→ **Challenge**
Extract all of the data below verbatim, keeping every line unchanged and in its original order.

+++ Stored rows

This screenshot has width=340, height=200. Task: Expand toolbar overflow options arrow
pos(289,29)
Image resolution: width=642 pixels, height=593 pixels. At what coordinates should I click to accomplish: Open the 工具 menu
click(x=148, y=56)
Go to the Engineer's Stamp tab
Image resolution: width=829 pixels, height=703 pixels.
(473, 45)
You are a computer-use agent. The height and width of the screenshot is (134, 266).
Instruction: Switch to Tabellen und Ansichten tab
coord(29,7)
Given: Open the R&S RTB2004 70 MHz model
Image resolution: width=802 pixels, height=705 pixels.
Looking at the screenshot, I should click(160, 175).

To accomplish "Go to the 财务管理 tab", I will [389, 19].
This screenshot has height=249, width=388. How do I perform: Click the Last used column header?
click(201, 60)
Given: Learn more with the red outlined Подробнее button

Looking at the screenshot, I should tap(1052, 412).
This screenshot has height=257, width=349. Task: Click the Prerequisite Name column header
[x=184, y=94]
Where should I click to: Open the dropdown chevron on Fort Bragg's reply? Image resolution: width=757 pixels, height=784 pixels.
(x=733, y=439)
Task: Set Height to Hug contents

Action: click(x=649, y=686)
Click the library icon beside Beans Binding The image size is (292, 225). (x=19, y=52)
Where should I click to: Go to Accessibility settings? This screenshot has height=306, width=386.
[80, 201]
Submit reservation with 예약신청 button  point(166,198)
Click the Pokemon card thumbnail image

++++++

→ **Response to this exercise**
This screenshot has width=340, height=200. Task: Expand toolbar overflow options arrow
pos(289,29)
Image resolution: width=642 pixels, height=593 pixels. At what coordinates should I click to accomplish: Open the 工具 menu
click(x=148, y=56)
Go to the Engineer's Stamp tab
Image resolution: width=829 pixels, height=703 pixels.
(473, 45)
You are a computer-use agent. The height and width of the screenshot is (134, 266).
Instruction: Switch to Tabellen und Ansichten tab
coord(29,7)
Given: Open the R&S RTB2004 70 MHz model
Image resolution: width=802 pixels, height=705 pixels.
Looking at the screenshot, I should click(160, 175).

To accomplish "Go to the 财务管理 tab", I will [389, 19].
This screenshot has height=249, width=388. How do I perform: Click the Last used column header?
click(201, 60)
Given: Learn more with the red outlined Подробнее button

Looking at the screenshot, I should tap(1052, 412).
This screenshot has height=257, width=349. Task: Click the Prerequisite Name column header
[x=184, y=94]
Where should I click to: Open the dropdown chevron on Fort Bragg's reply? Image resolution: width=757 pixels, height=784 pixels.
(x=733, y=439)
Task: Set Height to Hug contents

Action: click(x=649, y=686)
Click the library icon beside Beans Binding The image size is (292, 225). (x=19, y=52)
Where should I click to: Go to Accessibility settings? This screenshot has height=306, width=386.
[80, 201]
Submit reservation with 예약신청 button  point(166,198)
Click the Pokemon card thumbnail image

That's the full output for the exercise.